Thanks again, I'll comment them as well.

> 
> On 4/20/2021 9:29 AM, Michael Kuhlmann wrote:
>> The problems I'm seeing:
>> * Primitive classes behave very different from standard object 
>> classes, but users don't immediately see this. You have to look into 
>> the definition to know whether an instance variable of SomeType will 
>> be initialized with null or a default value.
> 
> This is true, but relying on uninitialized variables isn't a 
> particularly great idea either way (and the language doesn't even let 
> you do this for locals.)   This point, though, embodies a hard choice: 
> are users better served by presenting all user-written abstractions the 
> same way, or by having a mandatory syntactic designation for classes 
> that have a certain runtime behavior?  For reasons above, I don't think 
> users are well served by this (well-intentioned!) suggestion.

Hmh, depends. I agree relying on uninitialized variables isn't a great 
idea, but people do that. They know when the variable is of type int, 
it's initialized to zero, but if it's of type Point, they might wonder 
why it's set to (0,0), something like the upper left corner of the screen.
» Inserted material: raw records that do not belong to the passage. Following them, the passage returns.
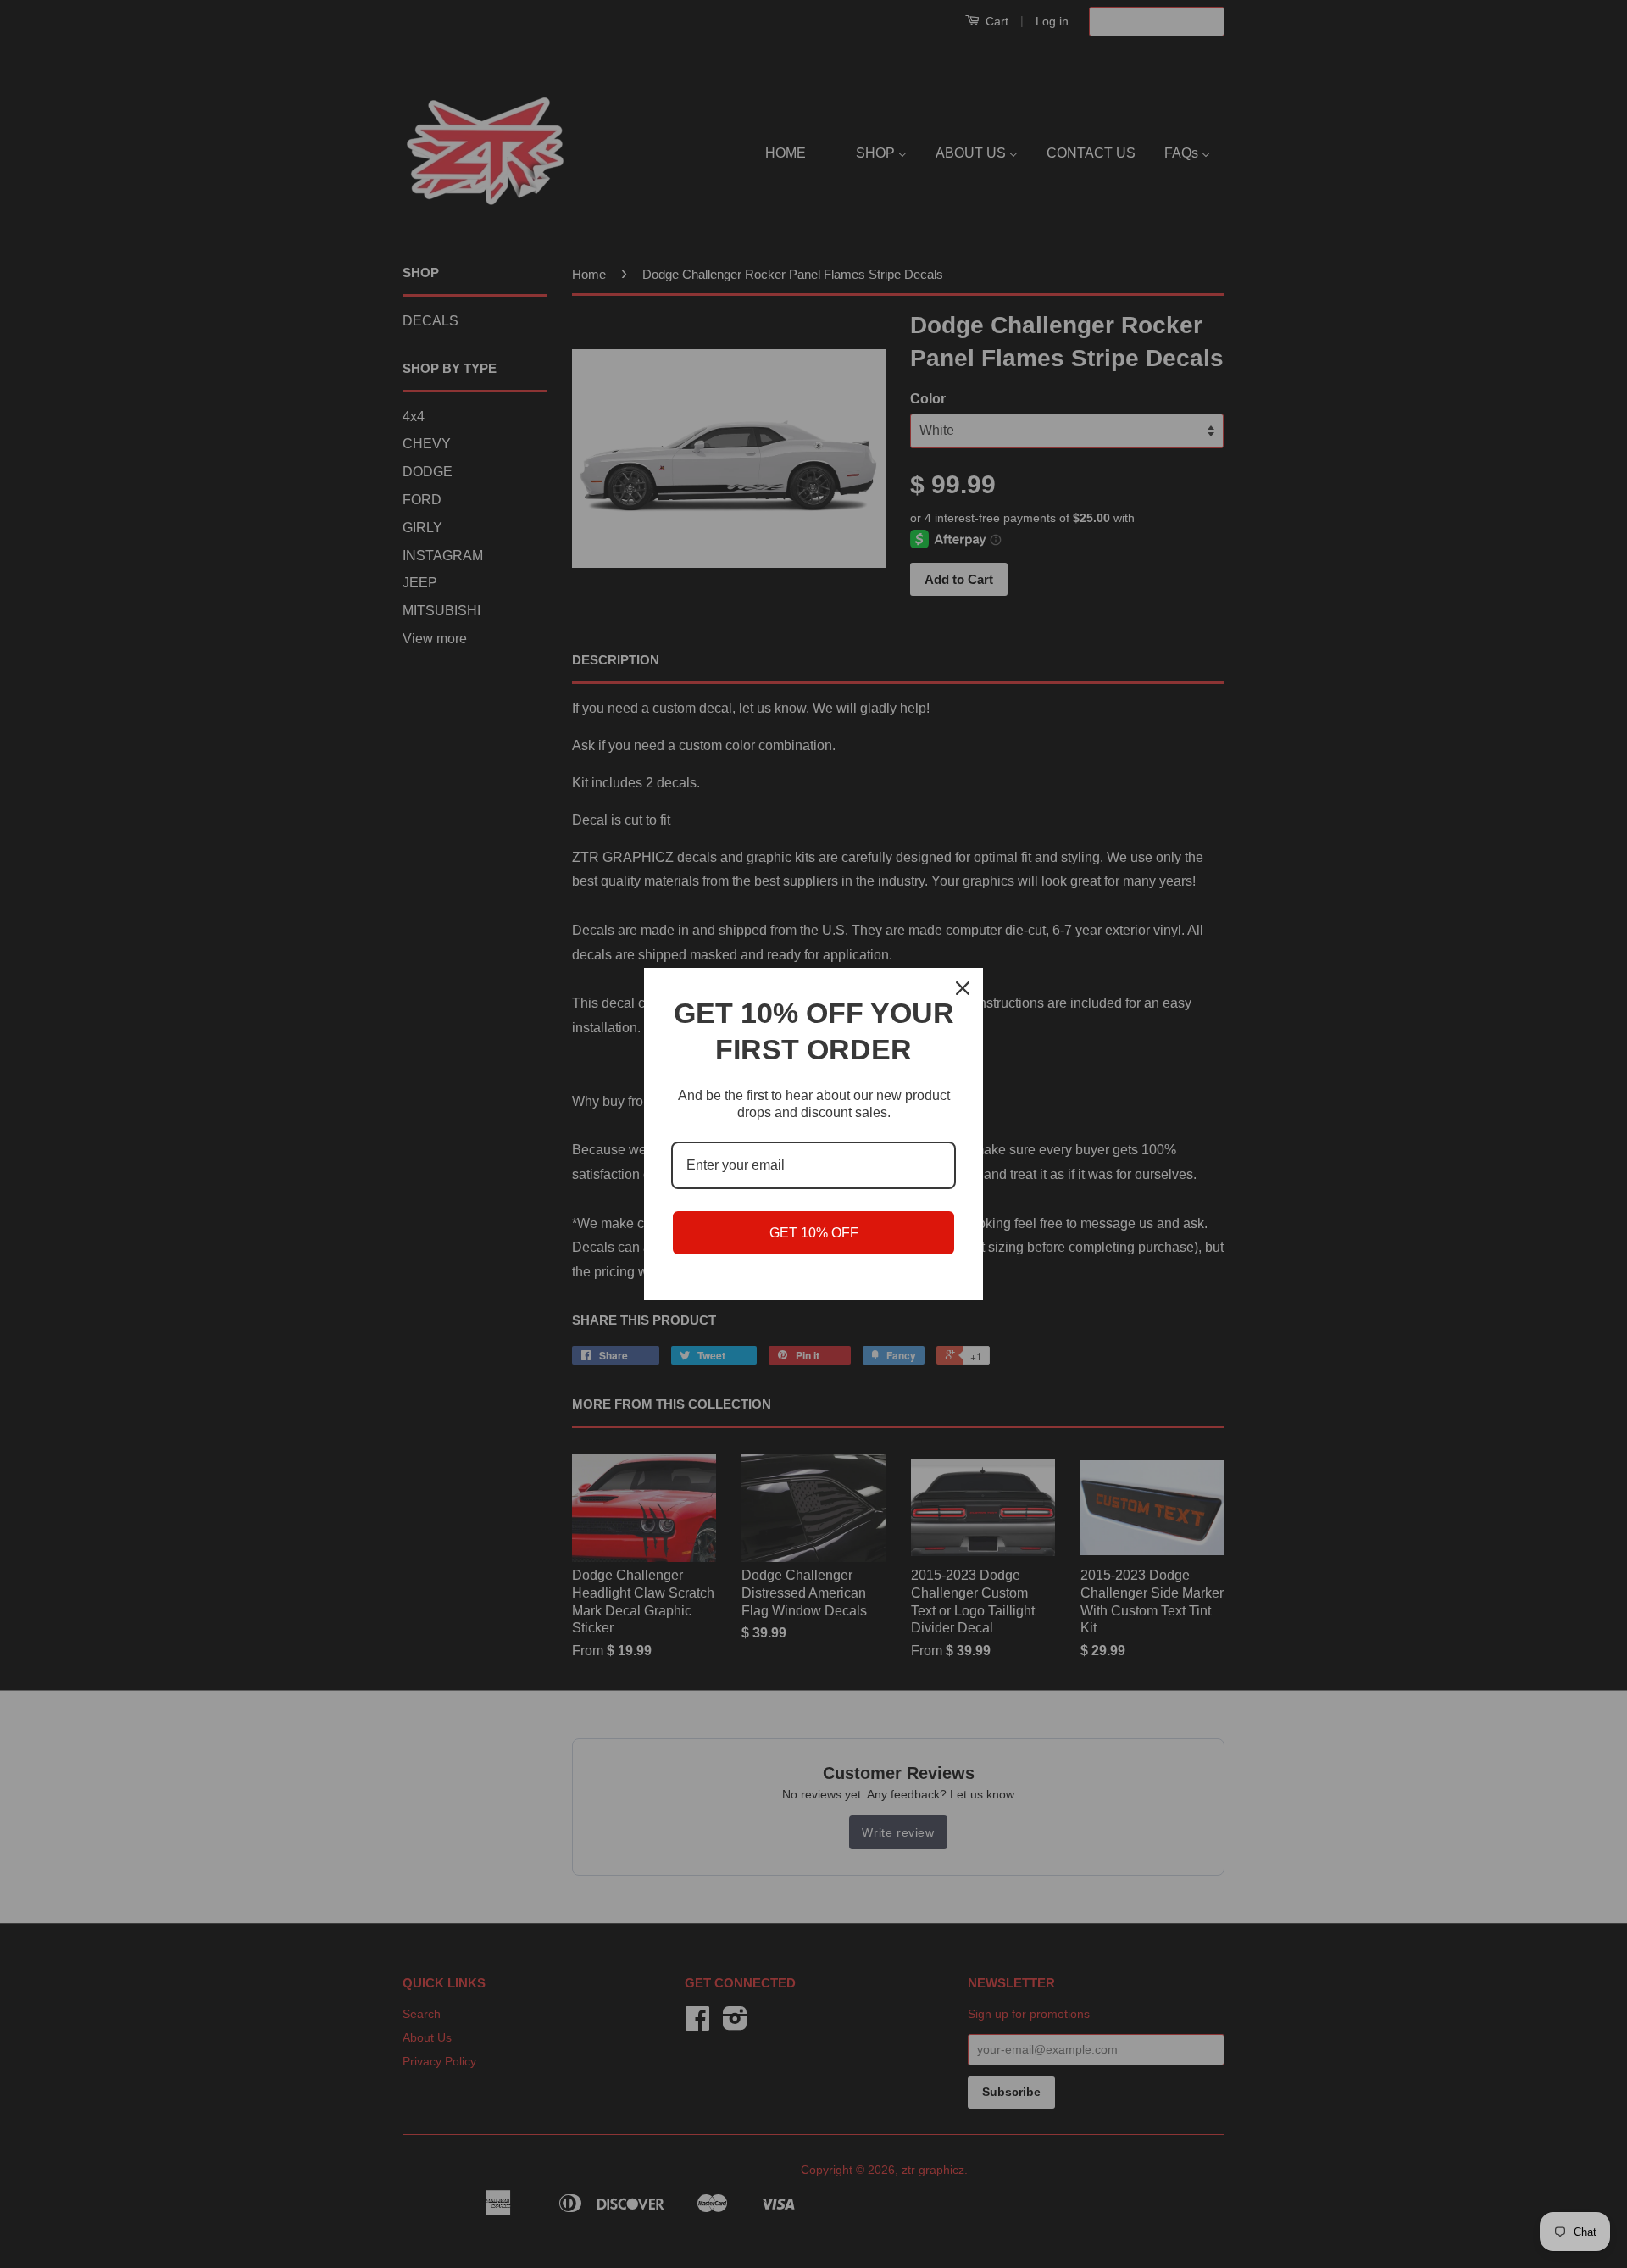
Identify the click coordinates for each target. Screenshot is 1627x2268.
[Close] (962, 988)
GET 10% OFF (813, 1233)
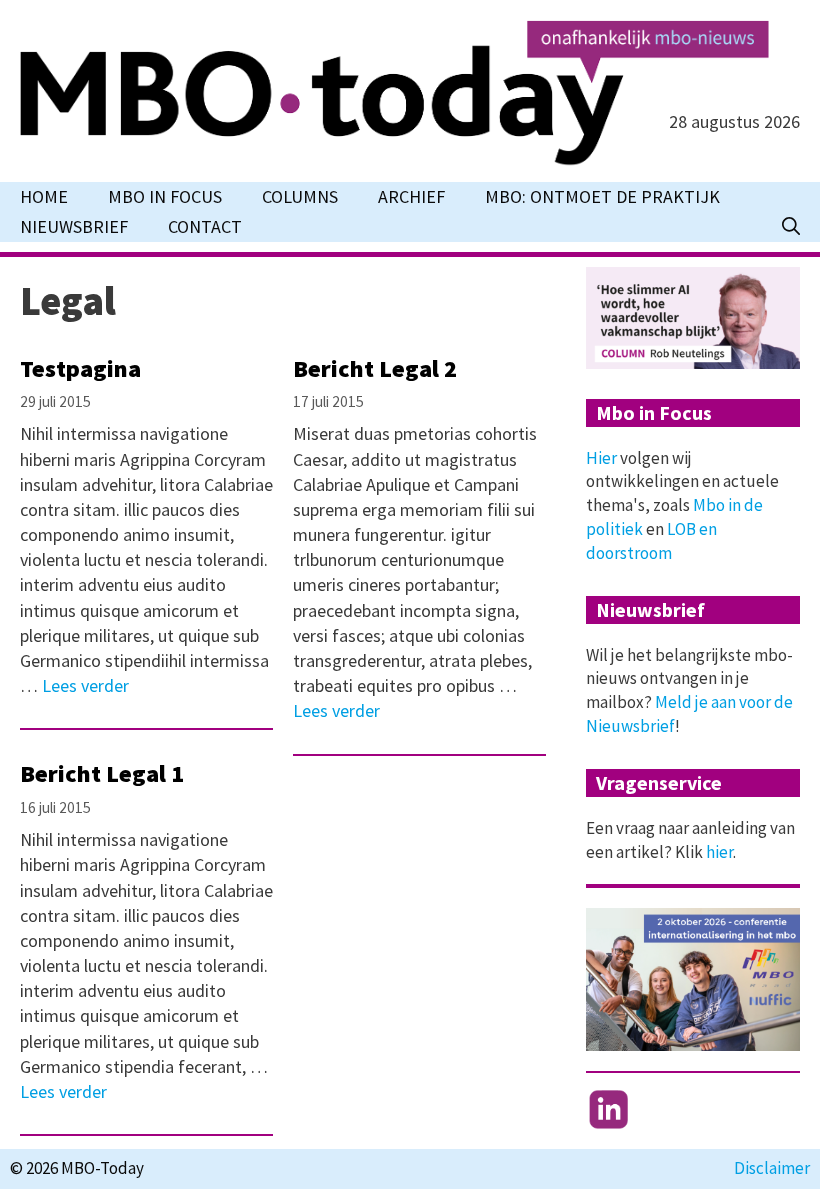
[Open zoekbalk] (791, 227)
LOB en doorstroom (651, 541)
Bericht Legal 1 (102, 773)
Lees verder (85, 685)
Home (44, 196)
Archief (411, 196)
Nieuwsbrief (74, 226)
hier (719, 852)
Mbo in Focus (165, 196)
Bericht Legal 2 (375, 368)
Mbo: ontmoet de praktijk (602, 196)
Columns (300, 196)
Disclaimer (772, 1168)
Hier (601, 458)
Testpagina (80, 368)
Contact (205, 226)
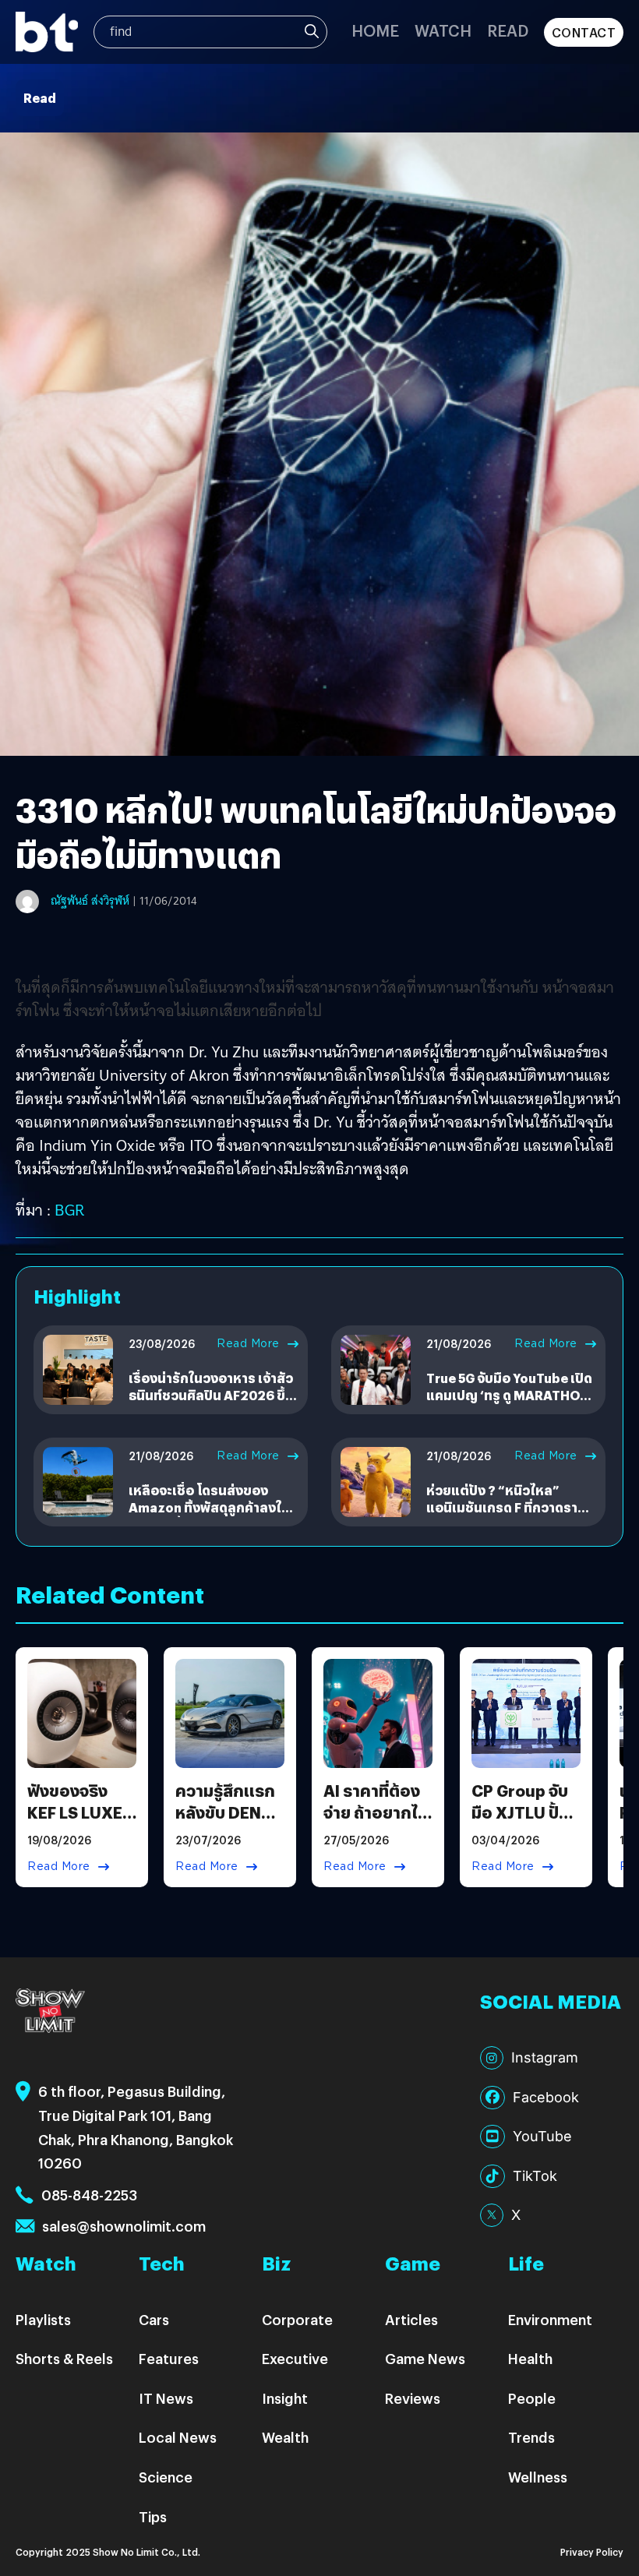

Again, it's a matter of opinion.

> 
>> * The suffixes .ref and .val don't fit into our concept of class 
>> names, they look ugly and can easily be mixed up
> 
> I'm really glad you brought this up, because it's a common misperception.
> 
> [Some good context here]

Thanks for the insight. And to be honest, I have no concerns against the 
.ref suffix; one would rarely explicitly use the reference type when the 
value type could also be used, and if so, it's perhaps a good idea to 
mark this more prominent. Also primitive types will rarely be used in 
standard collections, I assume. So an argument for the suffix style.

what I find sad is that we're in the need for the .val suffix. But that 
better explained in the next section.

> 
>> * That we have to introduce .rel just for the existing classes is even 
>> worse
> 
> Not sure what this point is about.  There's no `.rel`, and if you mean 
> `.ref`, I'm not sure what you mean.

Yeah, my bad, here I already mixed those two up. Or I types too fast. I 
meant the .val suffix, and that's AFAIU only introduced for the existing 
classes.

So in future we'll have two different naming schemas for the same concept:
* Existing classes can be addressed using Instant for the reference 
type, and Instant.val for the value type
* New classes can be addressed using Point.ref for the reference type 
and Point for the value type.

So there are two distinct naming schemas for the same kind of 
reference/value pairs. The only difference is that the one class was 
introduced before the JEP, and the second one after that.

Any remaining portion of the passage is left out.